**WHAT NEEDS TO BE DONE**: Copy word for word, and only, the lines below from the one with "TAKE OUR QUIZ (1263, 77)" through the last.

**DATA SUPPLIED**:

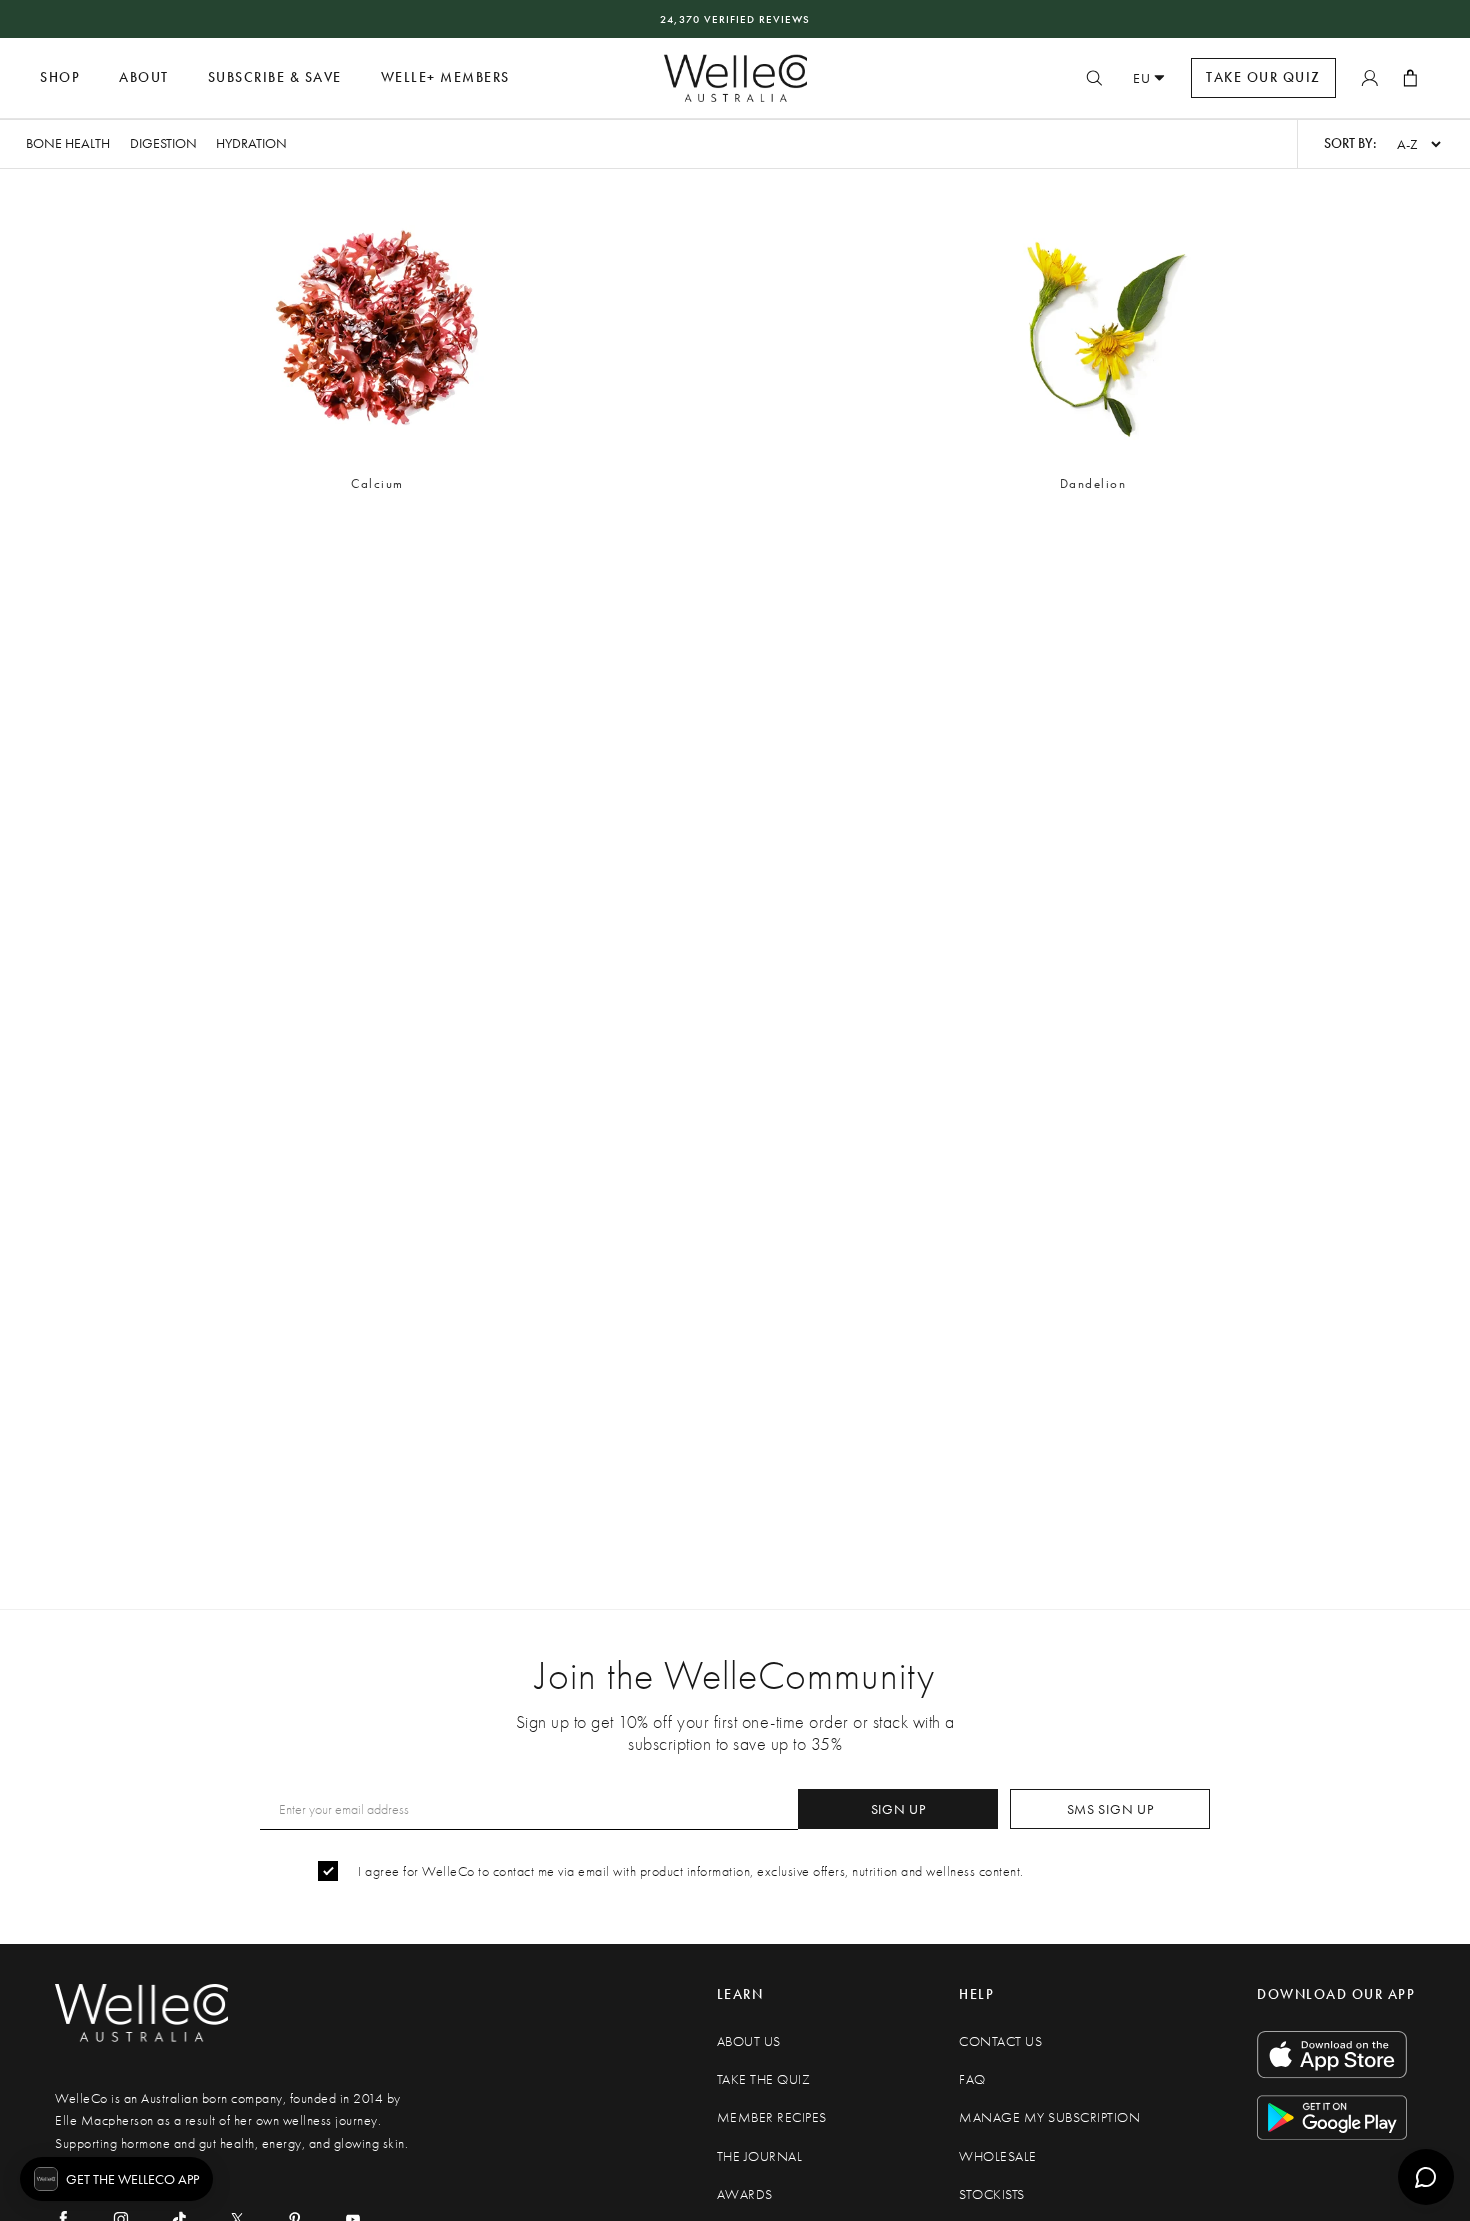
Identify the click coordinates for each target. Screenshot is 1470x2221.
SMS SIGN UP (1110, 1809)
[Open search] (1094, 78)
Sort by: (1350, 143)
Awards (745, 2194)
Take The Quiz (764, 2079)
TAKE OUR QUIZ (1263, 77)
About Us (749, 2041)
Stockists (992, 2194)
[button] (377, 345)
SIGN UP (898, 1809)
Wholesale (998, 2156)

**SOLVED PROBLEM**:
TAKE OUR QUIZ (1263, 77)
About Us (749, 2041)
Stockists (992, 2194)
[button] (377, 345)
SIGN UP (898, 1809)
Wholesale (998, 2156)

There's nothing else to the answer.